The Gospel writer Luke tells of the night Jesus was born in Bethlehem:

8 Now there were in the same country shepherds living out in the fields, keeping watch over their flock by night. 9 And behold, an angel of the Lord stood before them, and the glory of the Lord shone around them, and they were greatly afraid. 10 Then the angel said to them, “Do not be afraid, for behold, I bring you good tidings of great joy which will be to all people. 11 “For there is born to you this day in the city of David a Savior, who is Christ the Lord. 12 “And this will be the sign to you: You will find a Babe wrapped in swaddling cloths, lying in a manger.” 13 And suddenly there was with the angel a multitude of the heavenly host praising God and saying: 14 “Glory to God in the highest, And on earth peace, goodwill toward men!” (2:8-14).

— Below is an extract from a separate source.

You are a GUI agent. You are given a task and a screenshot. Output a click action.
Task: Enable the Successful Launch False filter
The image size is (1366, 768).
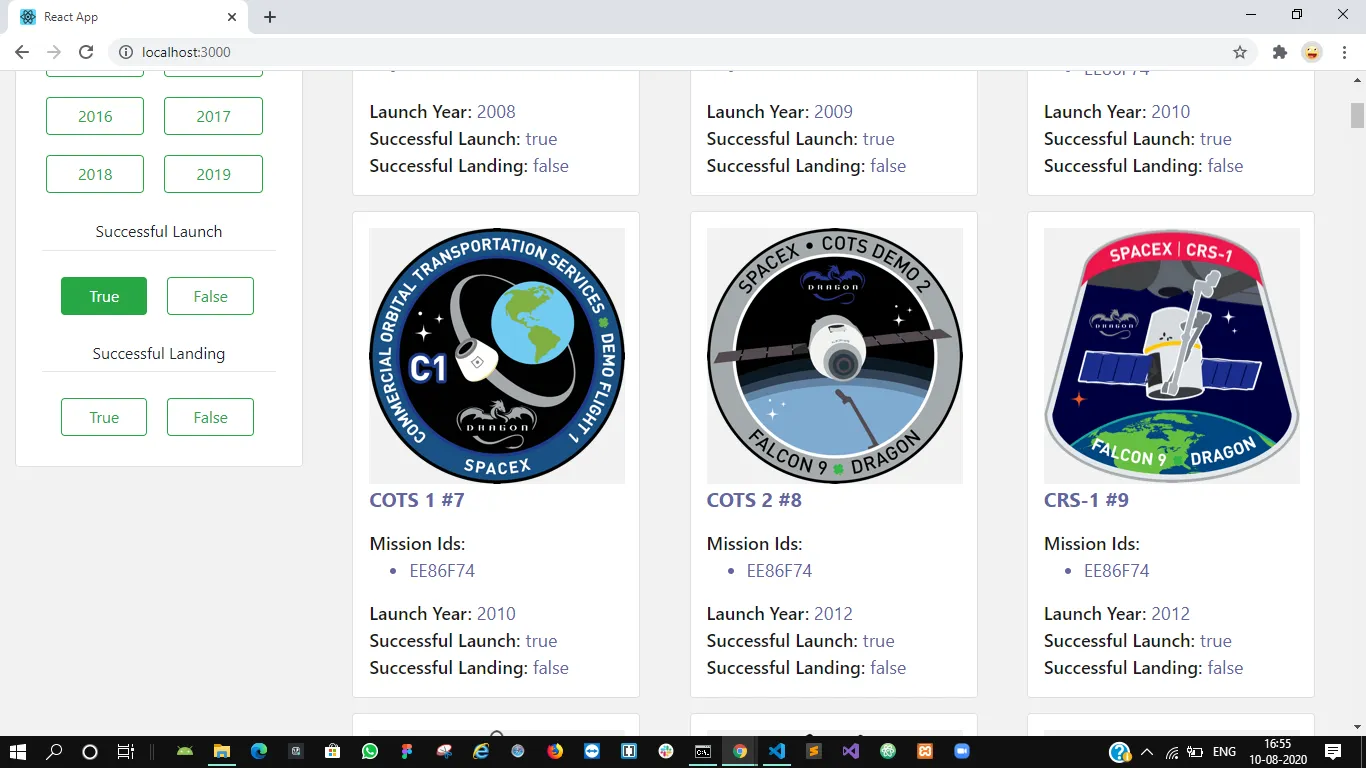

What comes to your mind when you read of Jesus’ lying in a manger? Our photo shows a manger (located in Caesarea Maritima) which illustrates that which served as a bassinet for Jesus as an infant.

Manger (Caesarea Maritima). Photo ©Leon Mauldin.

I never cease to be amazed at the thought! Eternal Deity, Eternal God, the Word became flesh (John 1:14).  The One who created all things (John 1:1-3) came to earth, and a feeding trough was His bassinet!  Jesus always was and always is divine, but He became human, He became flesh, that He might die for our sins (Heb. 2:14-15; 1 Pet. 2:24).

On another note, while one is visiting Caesarea on the coast, you can see the ruins of Roman columns.

Roman Columns at Caesarea. Imported from Aswan Egypt. Photo ©Leon Mauldin.

Those in our photo are pink granite.  These were not quarried locally, but were imported from Aswan Egypt.  This reflects that because Caesarea was the Roman capital of Israel, there was sufficient wealth and resources to acquires such materials.  In the background of photo you can see the theater. Remember to click on images for higher resolution.

Other Matters.

Obituary. Our friend bro. Dave Bradford passed away this past Thursday. He had served as evangelist for the church of Christ at Auburn 27 years (during part of which time he also served as elder), but for the past 6+ years had been located in Cullman AL.  On numerous occasions we did radio programs together.  I always enjoyed the association.  He had been plagued with failing health for the past several years.  Funeral services were conducted Saturday at Hoover, AL, with Bill Simmons, as well as Tom Holley, Perry Hurst and John Christian speaking.  Singing was led by Doyle Bullard.

Schedule. I’m looking forward to being at Salem, IL., beginning this Sunday, for a 6-day series which will include my “Steps of Paul” series plus other lessons.  Such speaking opportunities provide occasions for usage of Bible lands photos, and reinforce the historicity of the biblical record.